[Recorded data]
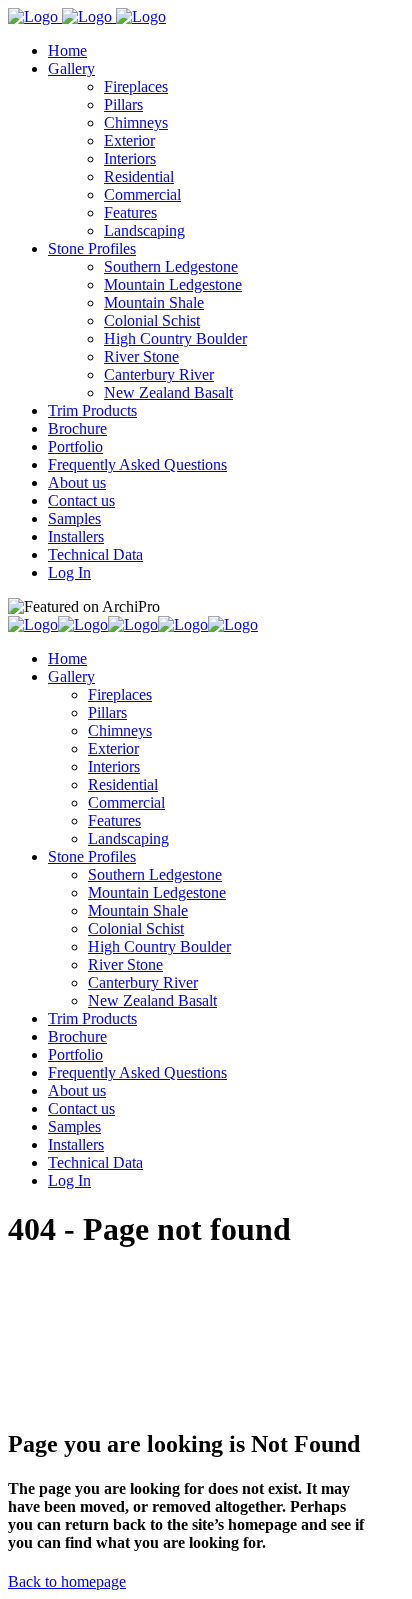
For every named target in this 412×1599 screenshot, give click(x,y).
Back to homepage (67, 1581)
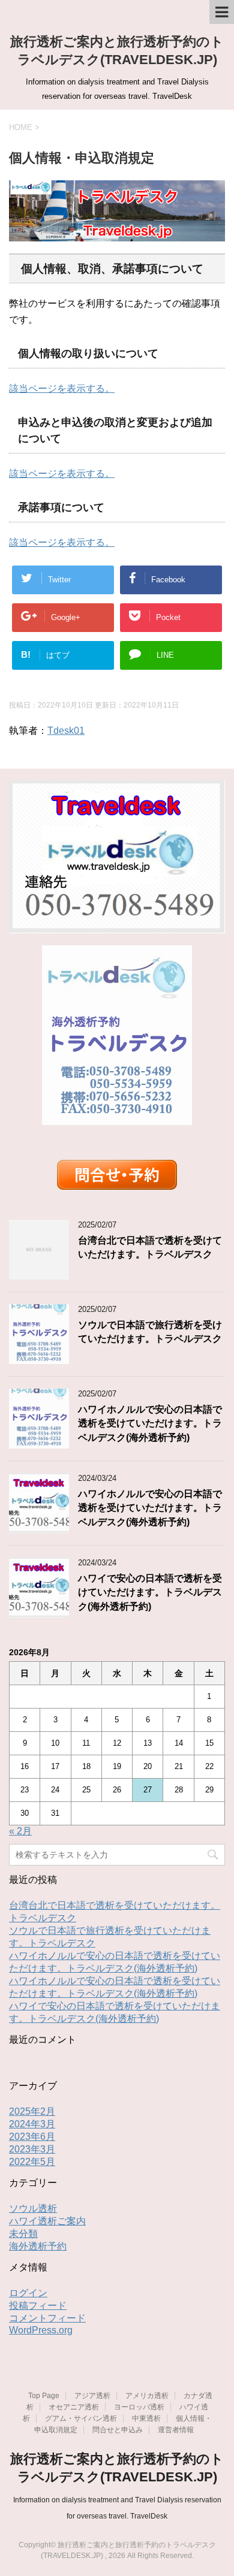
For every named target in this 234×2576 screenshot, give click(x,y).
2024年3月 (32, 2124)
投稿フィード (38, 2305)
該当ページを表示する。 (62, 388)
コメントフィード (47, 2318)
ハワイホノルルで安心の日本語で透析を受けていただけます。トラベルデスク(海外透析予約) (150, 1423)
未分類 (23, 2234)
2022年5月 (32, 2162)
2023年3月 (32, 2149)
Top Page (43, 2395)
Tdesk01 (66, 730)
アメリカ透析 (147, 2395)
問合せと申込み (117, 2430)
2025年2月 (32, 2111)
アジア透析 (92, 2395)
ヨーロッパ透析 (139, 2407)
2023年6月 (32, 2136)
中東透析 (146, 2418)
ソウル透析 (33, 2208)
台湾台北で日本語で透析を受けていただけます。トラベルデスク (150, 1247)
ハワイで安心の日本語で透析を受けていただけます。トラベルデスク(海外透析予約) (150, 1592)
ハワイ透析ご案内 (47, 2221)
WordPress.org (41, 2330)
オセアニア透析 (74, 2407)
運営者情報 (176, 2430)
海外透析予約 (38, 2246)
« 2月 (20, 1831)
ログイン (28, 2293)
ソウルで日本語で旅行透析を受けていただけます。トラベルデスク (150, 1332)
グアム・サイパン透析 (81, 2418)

...

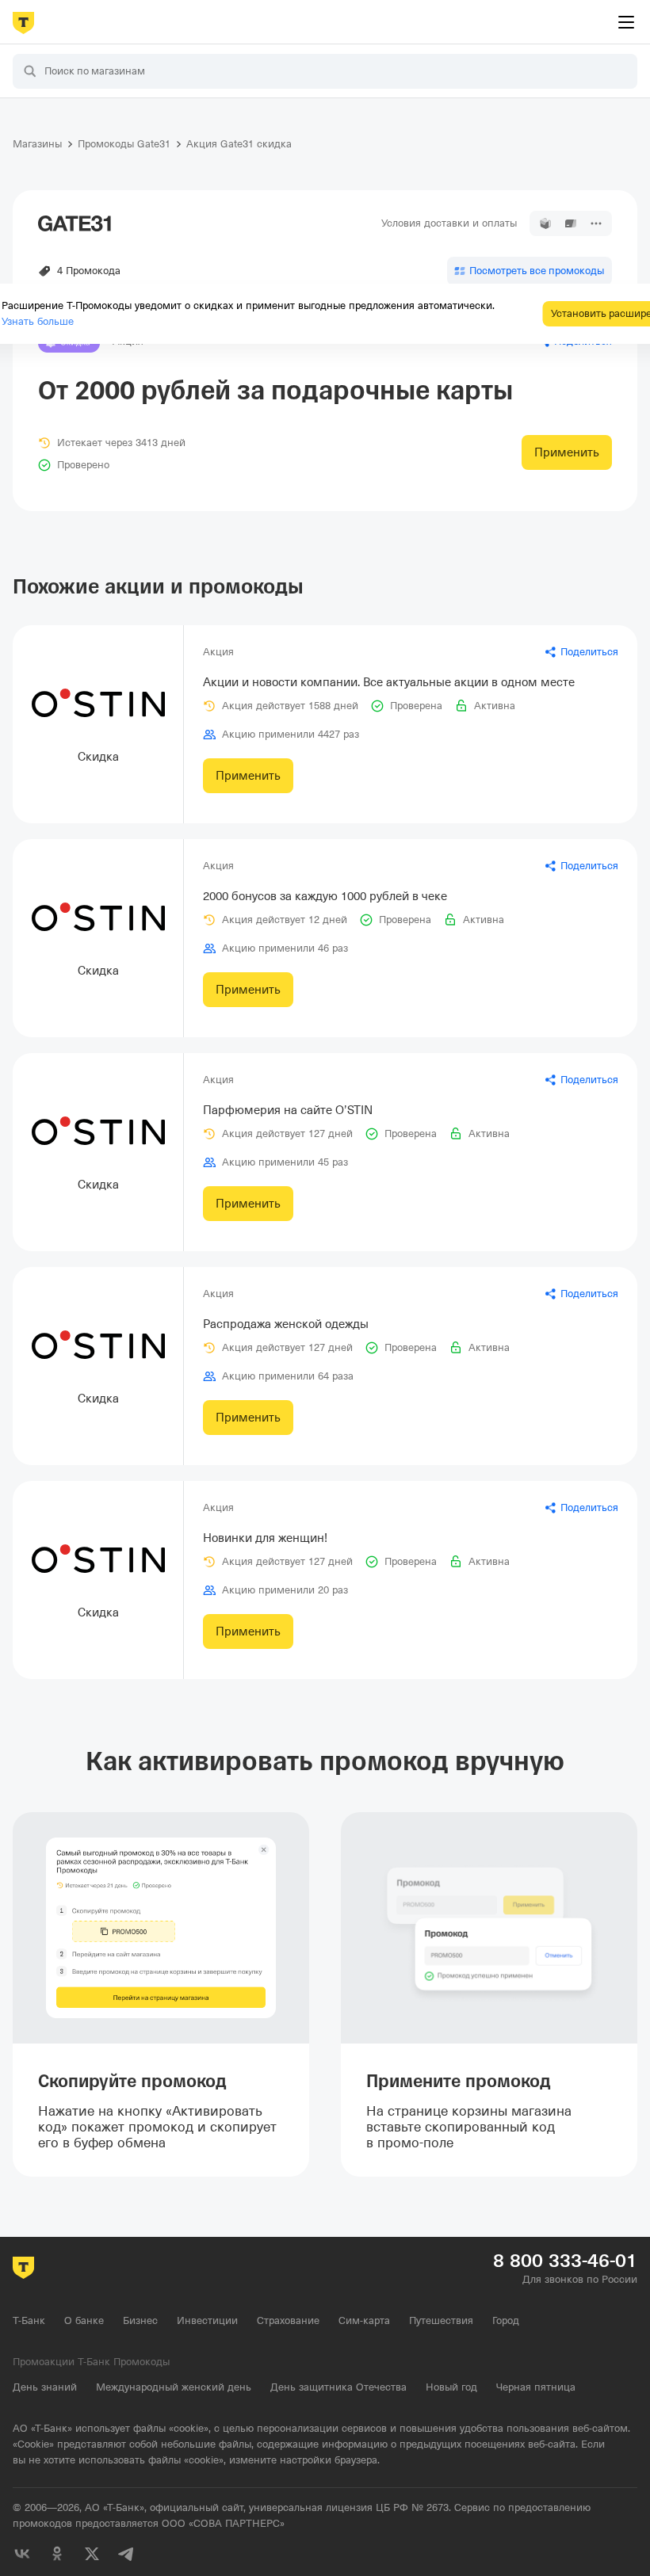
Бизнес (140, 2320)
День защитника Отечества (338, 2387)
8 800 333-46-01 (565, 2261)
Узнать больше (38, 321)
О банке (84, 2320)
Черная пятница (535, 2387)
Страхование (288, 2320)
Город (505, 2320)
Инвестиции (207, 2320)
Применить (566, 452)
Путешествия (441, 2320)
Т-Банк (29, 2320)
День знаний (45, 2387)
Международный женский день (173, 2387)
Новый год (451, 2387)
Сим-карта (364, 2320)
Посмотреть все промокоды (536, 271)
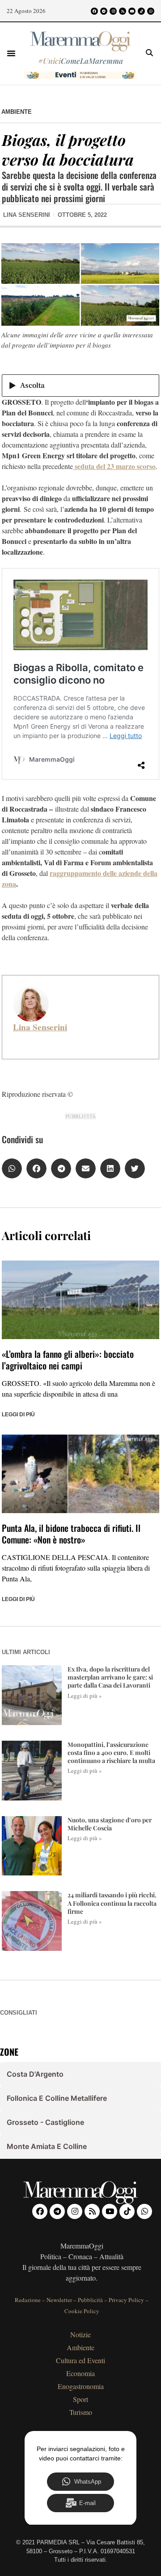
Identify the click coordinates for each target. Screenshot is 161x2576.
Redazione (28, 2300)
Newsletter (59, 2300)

* **What the exercise asks**
Please determine how many lines of the records above include the word "トラベルデスク", replying with a number alone.

* **Output of the task**
4